>>
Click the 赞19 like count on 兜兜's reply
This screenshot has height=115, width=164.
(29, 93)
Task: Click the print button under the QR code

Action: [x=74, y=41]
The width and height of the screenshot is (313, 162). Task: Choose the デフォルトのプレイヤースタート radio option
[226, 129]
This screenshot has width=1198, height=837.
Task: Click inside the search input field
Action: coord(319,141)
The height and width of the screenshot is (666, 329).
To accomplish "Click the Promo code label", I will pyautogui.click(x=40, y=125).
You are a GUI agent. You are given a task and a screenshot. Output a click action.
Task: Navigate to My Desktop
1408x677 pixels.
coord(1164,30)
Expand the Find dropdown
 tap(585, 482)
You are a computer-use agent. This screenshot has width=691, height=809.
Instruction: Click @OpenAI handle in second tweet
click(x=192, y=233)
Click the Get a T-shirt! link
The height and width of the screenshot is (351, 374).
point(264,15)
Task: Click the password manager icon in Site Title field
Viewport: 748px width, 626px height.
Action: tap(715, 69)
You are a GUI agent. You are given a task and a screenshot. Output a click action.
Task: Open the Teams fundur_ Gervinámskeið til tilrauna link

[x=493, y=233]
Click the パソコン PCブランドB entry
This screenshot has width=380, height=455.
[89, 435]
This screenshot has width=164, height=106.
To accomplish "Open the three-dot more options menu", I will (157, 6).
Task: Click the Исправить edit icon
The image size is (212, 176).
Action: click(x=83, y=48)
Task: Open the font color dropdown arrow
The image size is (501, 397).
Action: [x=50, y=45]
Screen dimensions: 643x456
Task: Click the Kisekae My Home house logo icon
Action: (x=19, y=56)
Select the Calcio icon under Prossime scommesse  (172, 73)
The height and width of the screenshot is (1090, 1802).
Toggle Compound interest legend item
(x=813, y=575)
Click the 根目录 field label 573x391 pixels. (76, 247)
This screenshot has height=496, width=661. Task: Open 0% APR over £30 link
<<
▶ **ASSIGNMENT**:
The answer must be the full listing, copied exactly.

▶ **REPLY**:
Click the 赞19 like count on 兜兜's reply
This screenshot has height=115, width=164.
(29, 93)
Task: Click the print button under the QR code

Action: [x=74, y=41]
The width and height of the screenshot is (313, 162). Task: Choose the デフォルトのプレイヤースタート radio option
[226, 129]
This screenshot has width=1198, height=837.
Task: Click inside the search input field
Action: coord(319,141)
The height and width of the screenshot is (666, 329).
To accomplish "Click the Promo code label", I will pyautogui.click(x=40, y=125).
You are a GUI agent. You are given a task and a screenshot. Output a click action.
Task: Navigate to My Desktop
1408x677 pixels.
coord(1164,30)
Expand the Find dropdown
 tap(585, 482)
You are a computer-use agent. This screenshot has width=691, height=809.
Instruction: Click @OpenAI handle in second tweet
click(x=192, y=233)
Click the Get a T-shirt! link
The height and width of the screenshot is (351, 374).
point(264,15)
Task: Click the password manager icon in Site Title field
Viewport: 748px width, 626px height.
Action: tap(715, 69)
You are a GUI agent. You are given a task and a screenshot. Output a click action.
Task: Open the Teams fundur_ Gervinámskeið til tilrauna link

[x=493, y=233]
Click the パソコン PCブランドB entry
This screenshot has width=380, height=455.
[89, 435]
This screenshot has width=164, height=106.
To accomplish "Open the three-dot more options menu", I will (157, 6).
Task: Click the Исправить edit icon
The image size is (212, 176).
Action: click(x=83, y=48)
Task: Open the font color dropdown arrow
The image size is (501, 397).
Action: [x=50, y=45]
Screen dimensions: 643x456
Task: Click the Kisekae My Home house logo icon
Action: (x=19, y=56)
Select the Calcio icon under Prossime scommesse  (172, 73)
The height and width of the screenshot is (1090, 1802).
Toggle Compound interest legend item
(x=813, y=575)
Click the 根目录 field label 573x391 pixels. (76, 247)
This screenshot has height=496, width=661. Task: Open 0% APR over £30 link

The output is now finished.